======== Input for this task

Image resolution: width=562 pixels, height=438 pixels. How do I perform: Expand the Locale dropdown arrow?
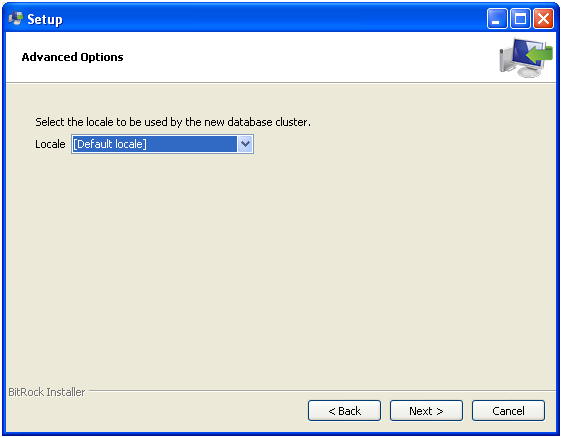[245, 144]
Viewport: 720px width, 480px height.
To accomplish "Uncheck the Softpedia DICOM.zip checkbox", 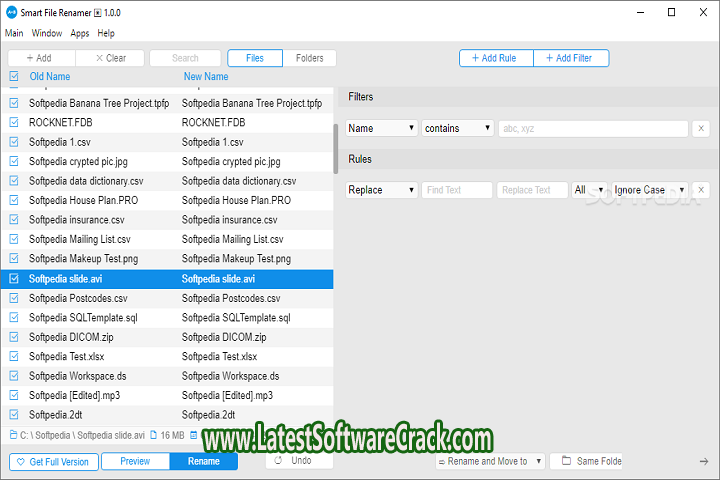I will click(14, 337).
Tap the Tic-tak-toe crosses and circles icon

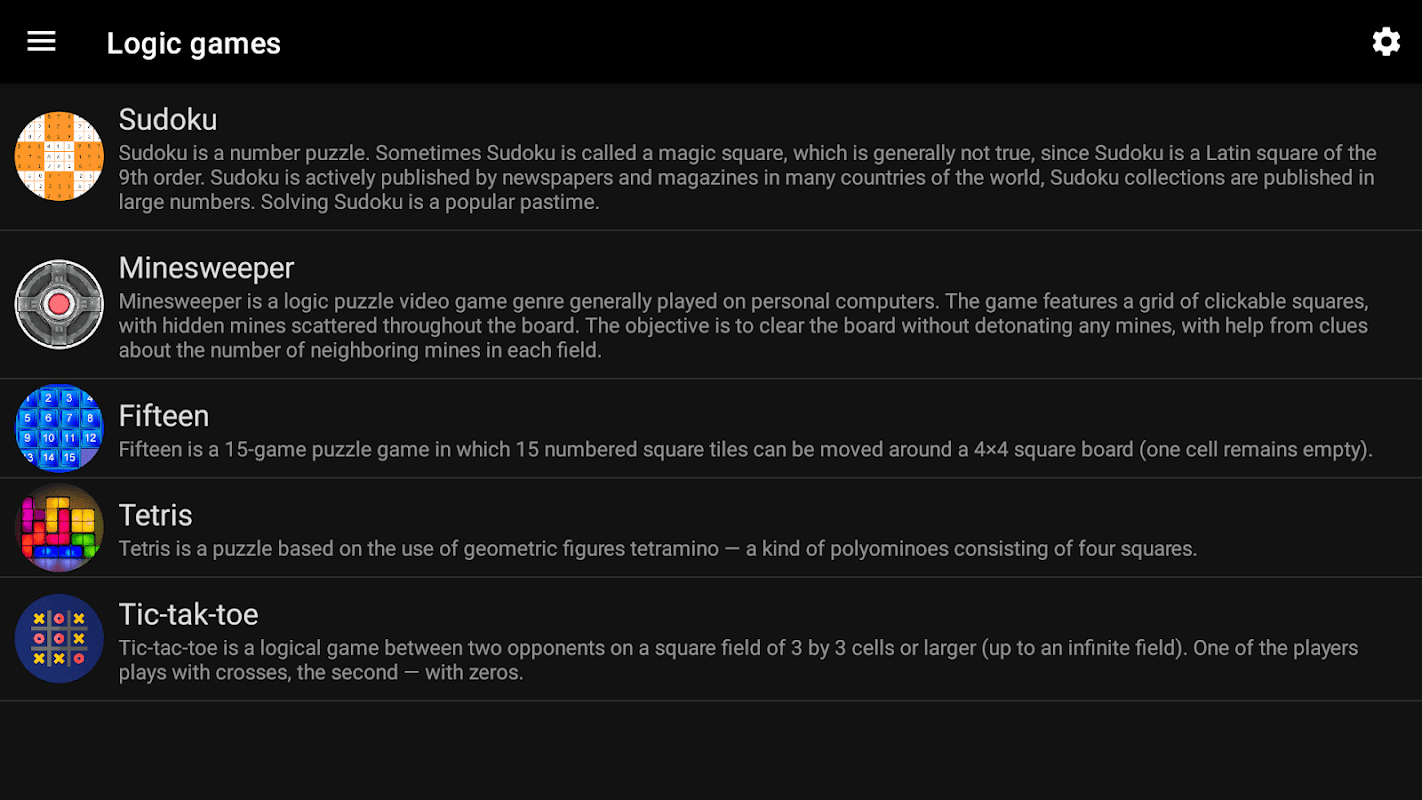pyautogui.click(x=59, y=638)
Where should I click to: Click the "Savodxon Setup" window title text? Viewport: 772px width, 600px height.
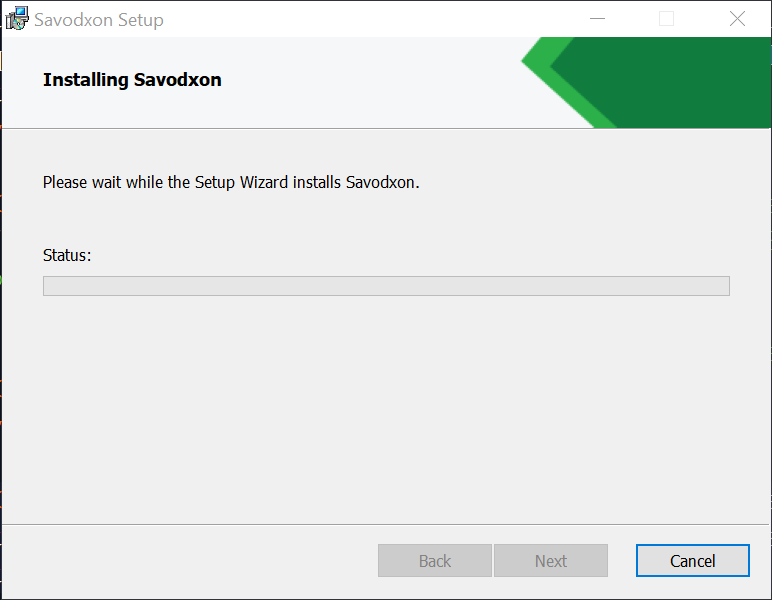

================

What to do: Each line that contains "Viewport" is to be copied from the listing above.

Solved problem:
Viewport: 720px width, 480px height.
Where should I click to: Click the "Savodxon Setup" window title text? Viewport: 772px width, 600px height.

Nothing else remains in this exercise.